SpamProbe's -X mode (described above) dramatically improves recall at the expense of some accuracy. All experiments on my corpus eliminate duplicate messages so the impact of improved recall on real world accuracy is uncertain. I suspect that a higher recall at the expense of a small accuracy hit will produce better overall accuracy in the real world since repeats or variations on hard to classify spams should offset the small loss in accuracy on new, unique messages. Fortunately Spammers are not all that creative.

Image Analysis

Spammers have made pathetic attempts to bypass statistical filters over the last few years. Most of these techniques are just plain useless (random word selection, deliberate misspellings, use of digits in place of letters, etc) but one can be troublesome: spams containing few or no words and one or more images. This tactic attempts to get around filters by denying them any words to use when scoring the spam.
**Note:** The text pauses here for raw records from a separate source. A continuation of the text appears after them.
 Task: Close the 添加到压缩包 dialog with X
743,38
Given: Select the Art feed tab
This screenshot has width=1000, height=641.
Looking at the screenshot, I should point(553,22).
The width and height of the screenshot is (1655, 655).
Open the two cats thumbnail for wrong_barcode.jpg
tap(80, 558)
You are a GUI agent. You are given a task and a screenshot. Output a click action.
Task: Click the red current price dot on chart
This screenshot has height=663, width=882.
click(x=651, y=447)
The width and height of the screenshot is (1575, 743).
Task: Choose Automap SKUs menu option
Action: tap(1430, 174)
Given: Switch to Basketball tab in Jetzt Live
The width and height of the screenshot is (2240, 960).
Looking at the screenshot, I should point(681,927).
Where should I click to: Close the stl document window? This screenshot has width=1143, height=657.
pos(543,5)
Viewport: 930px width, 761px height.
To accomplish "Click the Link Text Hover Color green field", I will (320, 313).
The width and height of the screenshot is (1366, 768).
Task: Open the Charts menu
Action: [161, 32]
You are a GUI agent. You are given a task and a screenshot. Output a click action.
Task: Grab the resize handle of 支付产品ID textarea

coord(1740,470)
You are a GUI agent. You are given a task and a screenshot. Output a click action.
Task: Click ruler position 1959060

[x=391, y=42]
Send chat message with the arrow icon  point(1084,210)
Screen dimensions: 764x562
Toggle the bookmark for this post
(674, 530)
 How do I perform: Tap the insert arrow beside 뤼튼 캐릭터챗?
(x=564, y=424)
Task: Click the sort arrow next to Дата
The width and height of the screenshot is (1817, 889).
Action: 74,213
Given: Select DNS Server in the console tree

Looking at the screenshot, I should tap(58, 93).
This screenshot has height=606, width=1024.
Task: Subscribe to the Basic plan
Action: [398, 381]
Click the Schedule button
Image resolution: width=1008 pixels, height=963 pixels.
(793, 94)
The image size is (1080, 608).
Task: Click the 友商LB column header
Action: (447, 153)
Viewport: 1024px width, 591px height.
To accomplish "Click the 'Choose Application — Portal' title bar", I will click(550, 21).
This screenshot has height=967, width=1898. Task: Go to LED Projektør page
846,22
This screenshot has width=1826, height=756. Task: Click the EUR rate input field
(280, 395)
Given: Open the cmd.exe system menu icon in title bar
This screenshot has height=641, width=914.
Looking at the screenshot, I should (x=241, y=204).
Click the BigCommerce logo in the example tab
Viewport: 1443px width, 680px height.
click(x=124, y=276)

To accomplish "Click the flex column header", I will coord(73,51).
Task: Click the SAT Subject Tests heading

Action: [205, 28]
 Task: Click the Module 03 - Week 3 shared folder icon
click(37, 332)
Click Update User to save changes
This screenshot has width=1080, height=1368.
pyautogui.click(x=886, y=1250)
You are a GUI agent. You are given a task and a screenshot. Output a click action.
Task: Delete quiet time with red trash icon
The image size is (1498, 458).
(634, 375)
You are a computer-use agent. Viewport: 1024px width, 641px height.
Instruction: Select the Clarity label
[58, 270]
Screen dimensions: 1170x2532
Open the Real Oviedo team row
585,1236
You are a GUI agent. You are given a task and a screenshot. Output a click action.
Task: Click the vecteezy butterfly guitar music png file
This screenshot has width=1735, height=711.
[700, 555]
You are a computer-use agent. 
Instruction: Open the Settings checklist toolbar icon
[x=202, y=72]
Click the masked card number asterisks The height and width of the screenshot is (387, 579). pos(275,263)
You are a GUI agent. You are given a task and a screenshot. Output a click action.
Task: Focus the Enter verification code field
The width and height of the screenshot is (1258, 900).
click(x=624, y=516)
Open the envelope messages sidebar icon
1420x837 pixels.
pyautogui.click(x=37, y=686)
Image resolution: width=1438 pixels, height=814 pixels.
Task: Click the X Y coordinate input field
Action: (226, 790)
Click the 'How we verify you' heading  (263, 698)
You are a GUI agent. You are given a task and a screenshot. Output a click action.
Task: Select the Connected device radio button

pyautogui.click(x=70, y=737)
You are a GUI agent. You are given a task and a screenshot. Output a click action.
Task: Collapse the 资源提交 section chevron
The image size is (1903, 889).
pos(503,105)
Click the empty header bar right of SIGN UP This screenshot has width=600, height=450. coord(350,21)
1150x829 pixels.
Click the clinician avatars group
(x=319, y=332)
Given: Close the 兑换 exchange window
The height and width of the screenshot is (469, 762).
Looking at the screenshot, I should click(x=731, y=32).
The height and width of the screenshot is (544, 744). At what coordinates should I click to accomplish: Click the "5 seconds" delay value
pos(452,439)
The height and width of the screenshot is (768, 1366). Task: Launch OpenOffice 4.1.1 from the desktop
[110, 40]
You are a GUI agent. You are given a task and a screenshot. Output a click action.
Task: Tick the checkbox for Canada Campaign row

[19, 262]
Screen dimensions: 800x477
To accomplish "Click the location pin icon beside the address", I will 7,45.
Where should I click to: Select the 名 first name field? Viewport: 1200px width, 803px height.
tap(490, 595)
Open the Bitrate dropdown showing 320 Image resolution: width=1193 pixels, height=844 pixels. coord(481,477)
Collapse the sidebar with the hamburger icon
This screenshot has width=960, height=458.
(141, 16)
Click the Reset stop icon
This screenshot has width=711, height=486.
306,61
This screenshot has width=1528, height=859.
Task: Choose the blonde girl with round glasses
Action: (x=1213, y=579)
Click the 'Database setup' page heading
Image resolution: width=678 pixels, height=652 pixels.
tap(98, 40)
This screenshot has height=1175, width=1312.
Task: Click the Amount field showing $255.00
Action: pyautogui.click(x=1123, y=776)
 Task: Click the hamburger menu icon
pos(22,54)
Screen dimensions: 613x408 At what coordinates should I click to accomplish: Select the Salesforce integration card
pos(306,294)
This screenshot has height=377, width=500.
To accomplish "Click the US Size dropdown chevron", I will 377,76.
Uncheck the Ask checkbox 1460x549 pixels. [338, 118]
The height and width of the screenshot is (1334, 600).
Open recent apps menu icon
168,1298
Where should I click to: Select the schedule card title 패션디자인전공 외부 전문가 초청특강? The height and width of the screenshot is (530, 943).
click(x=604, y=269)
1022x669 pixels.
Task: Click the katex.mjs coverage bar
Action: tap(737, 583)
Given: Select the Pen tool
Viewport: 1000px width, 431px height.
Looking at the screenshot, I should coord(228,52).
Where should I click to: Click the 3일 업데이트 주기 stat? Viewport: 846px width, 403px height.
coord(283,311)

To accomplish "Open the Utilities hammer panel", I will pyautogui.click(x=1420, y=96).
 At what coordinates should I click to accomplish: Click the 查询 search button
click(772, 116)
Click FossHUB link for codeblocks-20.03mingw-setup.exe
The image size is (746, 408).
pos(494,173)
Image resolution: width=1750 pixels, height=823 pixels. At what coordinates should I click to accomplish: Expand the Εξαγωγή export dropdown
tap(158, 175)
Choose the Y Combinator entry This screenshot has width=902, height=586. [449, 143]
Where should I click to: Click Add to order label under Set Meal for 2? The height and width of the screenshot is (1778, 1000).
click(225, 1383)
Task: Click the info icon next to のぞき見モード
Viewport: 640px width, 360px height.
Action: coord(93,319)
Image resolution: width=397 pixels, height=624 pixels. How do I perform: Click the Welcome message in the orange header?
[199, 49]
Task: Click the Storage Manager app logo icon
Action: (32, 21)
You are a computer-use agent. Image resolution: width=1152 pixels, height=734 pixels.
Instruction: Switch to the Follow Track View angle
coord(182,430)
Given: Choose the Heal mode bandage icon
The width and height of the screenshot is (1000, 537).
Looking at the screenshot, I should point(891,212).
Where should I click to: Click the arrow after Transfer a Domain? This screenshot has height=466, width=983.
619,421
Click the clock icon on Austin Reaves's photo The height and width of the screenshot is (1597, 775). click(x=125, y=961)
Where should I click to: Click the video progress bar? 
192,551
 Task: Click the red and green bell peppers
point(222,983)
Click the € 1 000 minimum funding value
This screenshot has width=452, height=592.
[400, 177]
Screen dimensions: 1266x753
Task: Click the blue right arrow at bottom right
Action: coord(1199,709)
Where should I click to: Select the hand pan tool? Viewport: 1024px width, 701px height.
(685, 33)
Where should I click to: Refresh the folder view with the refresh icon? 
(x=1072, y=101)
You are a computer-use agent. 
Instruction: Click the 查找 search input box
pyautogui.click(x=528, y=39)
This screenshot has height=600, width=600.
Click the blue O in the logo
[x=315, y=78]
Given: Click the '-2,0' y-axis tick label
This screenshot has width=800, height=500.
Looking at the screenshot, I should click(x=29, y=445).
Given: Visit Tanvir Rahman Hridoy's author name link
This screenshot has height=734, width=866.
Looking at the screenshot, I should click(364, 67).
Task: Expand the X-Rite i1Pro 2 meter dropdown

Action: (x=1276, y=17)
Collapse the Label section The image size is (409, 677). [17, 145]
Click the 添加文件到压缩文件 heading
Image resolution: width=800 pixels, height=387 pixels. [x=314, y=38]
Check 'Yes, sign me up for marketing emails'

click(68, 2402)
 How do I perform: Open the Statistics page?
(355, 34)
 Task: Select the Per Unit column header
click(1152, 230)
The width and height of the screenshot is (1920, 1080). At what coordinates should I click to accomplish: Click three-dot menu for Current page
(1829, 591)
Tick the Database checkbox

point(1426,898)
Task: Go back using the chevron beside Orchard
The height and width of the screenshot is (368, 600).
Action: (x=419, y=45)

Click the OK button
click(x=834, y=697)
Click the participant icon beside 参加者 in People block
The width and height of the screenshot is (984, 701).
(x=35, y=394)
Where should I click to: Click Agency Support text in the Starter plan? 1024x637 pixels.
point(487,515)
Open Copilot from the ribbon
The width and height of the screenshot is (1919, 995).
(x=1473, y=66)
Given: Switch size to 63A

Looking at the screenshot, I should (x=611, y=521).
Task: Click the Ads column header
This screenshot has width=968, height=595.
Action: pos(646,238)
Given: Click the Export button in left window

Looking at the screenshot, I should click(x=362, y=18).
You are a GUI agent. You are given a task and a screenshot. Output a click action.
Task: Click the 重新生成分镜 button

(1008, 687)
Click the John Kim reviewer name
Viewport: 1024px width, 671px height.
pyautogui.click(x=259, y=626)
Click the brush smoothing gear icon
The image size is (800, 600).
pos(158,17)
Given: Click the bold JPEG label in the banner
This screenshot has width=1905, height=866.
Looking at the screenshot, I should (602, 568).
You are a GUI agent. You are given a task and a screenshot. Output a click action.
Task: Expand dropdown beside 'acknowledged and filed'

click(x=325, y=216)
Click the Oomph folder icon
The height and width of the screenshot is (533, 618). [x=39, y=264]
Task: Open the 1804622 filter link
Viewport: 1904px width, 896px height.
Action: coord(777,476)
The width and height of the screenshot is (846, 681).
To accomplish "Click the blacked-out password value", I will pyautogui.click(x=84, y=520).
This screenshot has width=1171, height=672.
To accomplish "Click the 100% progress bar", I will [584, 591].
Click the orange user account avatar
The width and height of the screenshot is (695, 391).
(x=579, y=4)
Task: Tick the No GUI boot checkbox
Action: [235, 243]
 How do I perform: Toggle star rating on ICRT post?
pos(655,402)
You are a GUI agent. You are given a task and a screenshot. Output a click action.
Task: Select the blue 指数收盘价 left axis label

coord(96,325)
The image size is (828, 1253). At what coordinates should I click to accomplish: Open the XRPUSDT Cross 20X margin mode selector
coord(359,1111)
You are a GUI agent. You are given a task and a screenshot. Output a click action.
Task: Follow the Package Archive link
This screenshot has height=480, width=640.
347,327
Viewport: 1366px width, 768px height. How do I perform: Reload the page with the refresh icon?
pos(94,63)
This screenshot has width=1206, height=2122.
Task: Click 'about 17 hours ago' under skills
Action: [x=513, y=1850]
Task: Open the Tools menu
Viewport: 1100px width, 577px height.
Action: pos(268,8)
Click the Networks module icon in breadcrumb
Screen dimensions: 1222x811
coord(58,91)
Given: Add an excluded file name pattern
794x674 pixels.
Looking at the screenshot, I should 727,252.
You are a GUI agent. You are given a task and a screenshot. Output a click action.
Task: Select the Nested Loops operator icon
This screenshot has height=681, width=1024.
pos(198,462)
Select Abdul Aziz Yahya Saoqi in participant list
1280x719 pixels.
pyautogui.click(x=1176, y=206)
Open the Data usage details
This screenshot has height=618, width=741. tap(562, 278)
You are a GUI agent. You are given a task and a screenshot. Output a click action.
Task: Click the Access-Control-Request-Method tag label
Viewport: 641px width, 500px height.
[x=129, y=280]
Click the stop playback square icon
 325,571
As of version 1.4 SpamProbe uses a simple image analysis technique to catch these spams. Whenever SpamProbe sees an image attachment it processes the image to extract a set of tokens from properties of the image itself as well as any meta data contained in the image file. Since most people will receive few images in their real email and many in their spam these image tokens tend to become indicators of spam to the degree that the user normally receives images in their good email. For example in my database most of these terms tend to have spam probabilities above 0.9 and some have probabilities above 0.99. Still others have distinctly low probabilities since they are common in good mail but not in spam.

Preliminary results indicate that this feature provides sufficient extra tokens to allow SpamProbe to capture most of the content-free image spams it encounters without increasing false positives.

Conclusion

Based on my experience with SpamProbe there is no perfect set of optimizations or tweaks to achieve spam filtering perfection. Paul's basic algorithm already solves over 99 percent of the problem. Additional tweaks will ultimately hit the limits of statistical noise. Also the accuracy of any Bayesian filter appears to be highly dependent on the size of the corpus. The more spam a person receives the more accurate the filter will become. My overall accuracy (99.7% in January 2003) has improved every month since I first started using SpamProbe even when I have made no tuning changes in my production server.

Finally a word of advice. An individual user evaluating different spam filters should not give too much weight to the accuracy figures quoted by the authors. Only a side by side comparison on a single corpus can be useful as a means of comparison. Different authors compute their numbers in slightly different ways on their own (unique) email corpus. A user looking to install a filter should pick one that they are comfortable installing and be happy with the results. Any of the filters based on Paul's technique should be extremely accurate for most people.